I reported the email copied below to my email provider for them to research. It is a fraudulent offer for a seemingly lucrative job that entices with enough details to sound possibly legitimate.
From: [Hotmail email address deleted]
Date: Tue, 13 Apr 2010
To: [CS email address deleted]
Subject: e-Job position

Hello.

We are currently looking for a few qualified individuals to become members of our team. If you are looking for new experience, new accomplishments in your career, and are willing to receive better salary you are welcome to join our company.

Job Description:
The task of the Transfer Manager is collecting payments from customers in timely manner and to solve issues associated with these tasks.
If you don't have bank account, our manager will find nearest bank, and open a new checking account there.
All fees will be paid by our company.
Every payment order will be accompanied with detailed instructions. It is a part-time, work-at-home position.
We are offering to you a commission based position. You will get 8% of each processed payment immediately, right after you accomplish the task.

General requirements:
* Applicants must be of legal age;
* Good communications skills;
* Any experience in customer service sphere is appreciated;
* Willingness to work from home, take responsibility and achieve higher goals;
* Experience in Internet usage;
* Honesty, responsibility and promptness in operations;
* Proficient in Microsoft Excel and Microsoft Word is a plus.
Salary: $700-$1400 per week

This job will allow you to:
* work efficiently from home;
* increase available personal time;
* get financial independence for less time than it's usually required;
* develop high self-respect and esteem.

Working hours are flexible. You can choose to perform the work when it is convenient to you.
The general requirement is to spend 30-60 minutes a day for the work.
You will need to check your e-mail 3-5 times a day to see if there is any work for you.

If you are interested, please reply to this e-mail : [Yahoo email address deleted]
The first red flag is the email is simply not addressed to my email account at all. This is because the spammer blind copied thousands of email addresses to reduce the load on their end. Second red flag is the reply email address is not the same as the from email address. Not even the same company (the dot com part). Third red flag is the email addresses are from free email providers (Yahoo and Hotmail) rather than a legitimate business email account. Fourth red flag is there is not any business named at all, just "our company."

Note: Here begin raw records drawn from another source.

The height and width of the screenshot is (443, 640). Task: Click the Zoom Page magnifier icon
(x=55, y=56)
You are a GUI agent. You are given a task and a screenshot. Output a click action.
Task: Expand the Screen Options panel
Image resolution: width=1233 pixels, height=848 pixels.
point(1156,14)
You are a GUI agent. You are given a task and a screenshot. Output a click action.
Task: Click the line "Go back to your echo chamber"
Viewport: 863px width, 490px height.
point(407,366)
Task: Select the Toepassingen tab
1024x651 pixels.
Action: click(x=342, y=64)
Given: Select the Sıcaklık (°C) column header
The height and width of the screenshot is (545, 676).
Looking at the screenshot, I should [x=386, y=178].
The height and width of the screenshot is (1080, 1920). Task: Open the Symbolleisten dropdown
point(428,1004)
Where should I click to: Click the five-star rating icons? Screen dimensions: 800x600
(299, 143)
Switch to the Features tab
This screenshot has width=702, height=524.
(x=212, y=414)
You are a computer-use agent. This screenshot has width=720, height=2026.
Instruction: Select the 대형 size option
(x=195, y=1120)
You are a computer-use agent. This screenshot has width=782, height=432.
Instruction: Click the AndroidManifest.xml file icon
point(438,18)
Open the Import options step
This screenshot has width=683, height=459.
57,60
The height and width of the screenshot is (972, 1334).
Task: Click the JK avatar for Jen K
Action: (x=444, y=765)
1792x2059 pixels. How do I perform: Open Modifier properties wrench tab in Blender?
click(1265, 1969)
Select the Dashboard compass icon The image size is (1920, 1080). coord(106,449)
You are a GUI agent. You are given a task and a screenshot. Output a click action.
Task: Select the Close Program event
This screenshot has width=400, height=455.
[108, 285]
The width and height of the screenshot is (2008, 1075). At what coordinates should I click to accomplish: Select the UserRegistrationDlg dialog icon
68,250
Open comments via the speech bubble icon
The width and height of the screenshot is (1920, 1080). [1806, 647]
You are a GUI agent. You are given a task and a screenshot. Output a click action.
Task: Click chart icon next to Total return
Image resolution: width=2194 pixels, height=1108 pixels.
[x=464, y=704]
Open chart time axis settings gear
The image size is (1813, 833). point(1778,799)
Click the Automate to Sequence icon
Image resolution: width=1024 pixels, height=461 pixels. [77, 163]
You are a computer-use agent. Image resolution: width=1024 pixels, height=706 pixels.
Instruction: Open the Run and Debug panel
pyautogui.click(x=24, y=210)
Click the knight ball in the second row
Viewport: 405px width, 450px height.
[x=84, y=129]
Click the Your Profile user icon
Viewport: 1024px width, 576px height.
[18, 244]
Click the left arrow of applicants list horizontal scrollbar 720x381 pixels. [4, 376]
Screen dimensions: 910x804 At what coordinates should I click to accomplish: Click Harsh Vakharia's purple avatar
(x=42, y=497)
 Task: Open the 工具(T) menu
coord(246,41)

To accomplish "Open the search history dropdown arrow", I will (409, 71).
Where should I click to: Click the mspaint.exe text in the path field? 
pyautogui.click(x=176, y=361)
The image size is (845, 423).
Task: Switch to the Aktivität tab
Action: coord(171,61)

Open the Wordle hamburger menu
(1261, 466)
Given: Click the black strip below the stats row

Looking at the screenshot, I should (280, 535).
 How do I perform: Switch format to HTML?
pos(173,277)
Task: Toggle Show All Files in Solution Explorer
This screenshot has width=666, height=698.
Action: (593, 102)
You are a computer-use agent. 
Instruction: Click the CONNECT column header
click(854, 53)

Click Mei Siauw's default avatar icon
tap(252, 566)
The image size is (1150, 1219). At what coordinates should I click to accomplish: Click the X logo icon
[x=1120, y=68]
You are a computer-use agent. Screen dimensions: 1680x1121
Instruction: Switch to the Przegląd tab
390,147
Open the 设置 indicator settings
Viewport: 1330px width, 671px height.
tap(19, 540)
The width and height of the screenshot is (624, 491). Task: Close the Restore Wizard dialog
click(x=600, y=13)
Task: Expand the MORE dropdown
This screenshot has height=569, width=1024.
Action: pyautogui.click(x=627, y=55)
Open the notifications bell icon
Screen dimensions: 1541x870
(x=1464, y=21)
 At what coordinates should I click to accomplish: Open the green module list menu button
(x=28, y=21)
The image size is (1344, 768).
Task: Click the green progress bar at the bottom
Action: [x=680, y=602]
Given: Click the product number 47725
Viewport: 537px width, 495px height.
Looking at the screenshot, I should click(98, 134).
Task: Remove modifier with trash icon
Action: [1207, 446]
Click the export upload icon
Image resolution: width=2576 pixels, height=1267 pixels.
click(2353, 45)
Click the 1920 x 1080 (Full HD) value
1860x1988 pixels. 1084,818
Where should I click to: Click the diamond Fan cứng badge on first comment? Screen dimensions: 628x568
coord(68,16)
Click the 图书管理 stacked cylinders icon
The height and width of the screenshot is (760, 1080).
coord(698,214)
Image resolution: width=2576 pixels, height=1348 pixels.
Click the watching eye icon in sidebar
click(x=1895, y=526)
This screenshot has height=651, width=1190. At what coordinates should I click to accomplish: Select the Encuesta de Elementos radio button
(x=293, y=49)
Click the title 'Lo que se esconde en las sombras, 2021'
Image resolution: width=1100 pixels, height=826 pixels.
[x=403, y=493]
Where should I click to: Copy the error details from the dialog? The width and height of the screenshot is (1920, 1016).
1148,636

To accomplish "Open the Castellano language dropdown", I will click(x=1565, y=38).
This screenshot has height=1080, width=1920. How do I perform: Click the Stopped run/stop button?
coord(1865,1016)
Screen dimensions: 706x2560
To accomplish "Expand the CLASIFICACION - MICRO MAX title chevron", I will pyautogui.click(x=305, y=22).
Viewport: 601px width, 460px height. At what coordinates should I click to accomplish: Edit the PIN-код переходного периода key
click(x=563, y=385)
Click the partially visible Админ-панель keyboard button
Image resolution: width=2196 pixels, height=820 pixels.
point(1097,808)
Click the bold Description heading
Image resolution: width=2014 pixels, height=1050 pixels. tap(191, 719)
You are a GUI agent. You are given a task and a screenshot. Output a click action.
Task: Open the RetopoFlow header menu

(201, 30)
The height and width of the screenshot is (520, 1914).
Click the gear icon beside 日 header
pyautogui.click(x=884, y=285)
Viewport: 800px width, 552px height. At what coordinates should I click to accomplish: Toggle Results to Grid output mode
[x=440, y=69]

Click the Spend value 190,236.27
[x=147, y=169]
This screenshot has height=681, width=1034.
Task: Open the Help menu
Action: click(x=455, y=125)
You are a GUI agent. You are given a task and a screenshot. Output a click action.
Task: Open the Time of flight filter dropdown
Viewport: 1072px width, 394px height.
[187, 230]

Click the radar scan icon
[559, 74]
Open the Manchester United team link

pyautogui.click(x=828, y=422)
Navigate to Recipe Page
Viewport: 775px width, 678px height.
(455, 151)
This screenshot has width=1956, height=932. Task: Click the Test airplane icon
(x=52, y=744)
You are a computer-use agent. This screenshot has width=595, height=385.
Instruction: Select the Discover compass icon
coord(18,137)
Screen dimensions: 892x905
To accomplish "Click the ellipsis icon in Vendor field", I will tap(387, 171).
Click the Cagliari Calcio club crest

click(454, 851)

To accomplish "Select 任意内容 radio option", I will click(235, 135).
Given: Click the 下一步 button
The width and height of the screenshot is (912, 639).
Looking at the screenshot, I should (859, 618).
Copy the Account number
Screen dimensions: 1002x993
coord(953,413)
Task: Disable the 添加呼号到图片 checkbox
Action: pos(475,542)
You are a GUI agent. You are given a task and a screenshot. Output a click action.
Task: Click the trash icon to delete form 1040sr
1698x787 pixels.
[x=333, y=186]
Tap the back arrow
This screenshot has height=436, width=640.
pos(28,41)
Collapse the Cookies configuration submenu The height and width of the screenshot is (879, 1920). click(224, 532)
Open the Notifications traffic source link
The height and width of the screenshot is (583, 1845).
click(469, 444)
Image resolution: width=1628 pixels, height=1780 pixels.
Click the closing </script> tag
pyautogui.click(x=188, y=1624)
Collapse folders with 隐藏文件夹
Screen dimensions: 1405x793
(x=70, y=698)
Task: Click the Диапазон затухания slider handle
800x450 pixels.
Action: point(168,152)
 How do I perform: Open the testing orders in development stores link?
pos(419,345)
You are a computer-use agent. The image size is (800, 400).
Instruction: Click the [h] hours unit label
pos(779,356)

Before I read the email contents I knew it was a bogus offer. Unlike other emails I read for similar bogus offers this one did not have glaring grammar and spelling errors. There is an obvious effort to appeal to working from home and stating the benefits for the person reading the email. Of course, it also fails to mention what possible use that person could serve other than managing an email and bank account - not exactly hard to find skills that warrant an email mass marketing campaign.

Best case scenario is a legitimate money laundering scheme where mobsters in Russia filter funds through many individual accounts to hide finances from regulators. Next best scenario is the "company" wants to pull off fraud on the banks using individual accounts. Third best scenario is the "company" wants to defraud you of your money by getting personal information from one bank account to leverage to to get your credit and/or assets.

I am not sure who replies to these emails, how the email providers like Yahoo and Hotmail manage them, which agency monitors this type or criminal behavior, nor how cases are pursued against the perpetrators. The only recourse I am aware of is to submit the email using the phishing scam button. I doubt they will do anything but it feels better than merely deleting the email.